Keywords: microbiome, pharmacomicrobiomics, curriculum, and microbiology

Friends + Enemies = Frenemies?

The Accreditation Council for Pharmacy Education’s (ACPE) Standards 2016 requires that candidates for a Doctor of Pharmacy degree study “Medical Microbiology: Structure, function, and properties of microorganisms (bacteria, viruses, parasites, and fungi) responsible for human disease, and rational approaches to their containment or eradication.”¹ The wording of this ACPE Appendix 1 item fails to acknowledge the well-established beneficial effects of the human microbiota, unfairly demonizing microorganisms and portraying the role of the pharmacist as “The Exterminator.” Yet we wonder, isn’t there more to microbiology than just the collective list of human pathogens? Are we adequately preparing future pharmacists if we are only tackling microbiology in the context of antimicrobial therapies? Herein, we advocate for broadening the scope of medical microbiology education within pharmacy curricula in a manner that recognizes the positive contributions of the microbiota to human health and wellness. We present a variety of potential touchpoints within typical PharmD curricula that could be leveraged to explore an emerging understanding of the microbiome in the context of pharmaceutical sciences and clinical care.

Note: A search was conducted in January of 2022 for all publications with the keyword ‘microbiome’ in the Title/Abstract field from 2002 to 2021.

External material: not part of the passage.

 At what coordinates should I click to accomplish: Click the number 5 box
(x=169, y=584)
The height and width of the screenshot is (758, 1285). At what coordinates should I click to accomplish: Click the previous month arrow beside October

The human body is colonized with commensal, or symbiotic, microorganisms of bacterial, viral, and fungal species in at least equal proportion to the number of human cells in the body.² Together with their genome, commonly referred to as the ‘microbiome,’ these microorganisms occupy the interfaces between the body and the external environment, such as the skin and the gastrointestinal, respiratory, and genitourinary tracts. Each of these anatomical areas possesses its own regional biome that is influenced by local physical and chemical mediators. Beginning at birth, the depth and diversity of an individual’s microbiome is dynamically influenced by lifestyle factors, such as diet, environment, and, according to new scientific investigations, medication exposure.^3-6

It is well known that the species of microorganisms colonizing the body (collectively referred to as microbiota) play an important role in human health by aiding digestion, synthesizing essential vitamins, providing protection from pathogenic organisms, and influencing the development and regulation of the immune system.^2-4 Microbiota catabolize and convert plant-based complex carbohydrates into short chain fatty acids that influence satiety, energy balance, and metabolism. In addition to vitamins B and K, gut microbiota produce gamma-aminobutyric acid (GABA), tryptophan precursors, serotonin, and catecholamines, suggesting that these organisms may influence neurological processes.⁷ Microbiota also defend against colonization by pathogenic microbes through the production of lactic acid and competition for resources.⁸

Ignited by Genomics and Precision Medicine

Rapidly-expanding access to genetic sequencing technologies and bioinformatics is fueling the field of precision medicine and driving a growing body of evidence connecting the microbiome to human health and disease.⁹ Previously, understanding of the diversity and function of the microbiota was limited to organisms amenable to growth within a laboratory culture environment. Next-generation genetic sequencing technology has allowed for high throughput analysis of an increasing number and diversity of microbiota species at an exponentially decreasing cost, allowing scientists to quickly and easily identify the microbial species present and their relative abundance within an individual’s microbiome. Functional data useful for patient care decision-making can then be extrapolated from genomic data, for example, using the presence of antibiotic resistance genes to guide empiric antimicrobial selection.¹⁰ In response to a rapid expansion in gene sequencing technologies, the number of microbiome-related publications has exponentially increased since the year 2002 (Figure 1). These publications range in scope from descriptions of the species present in various anatomical regions to analysis of connections between microbial diversity and health.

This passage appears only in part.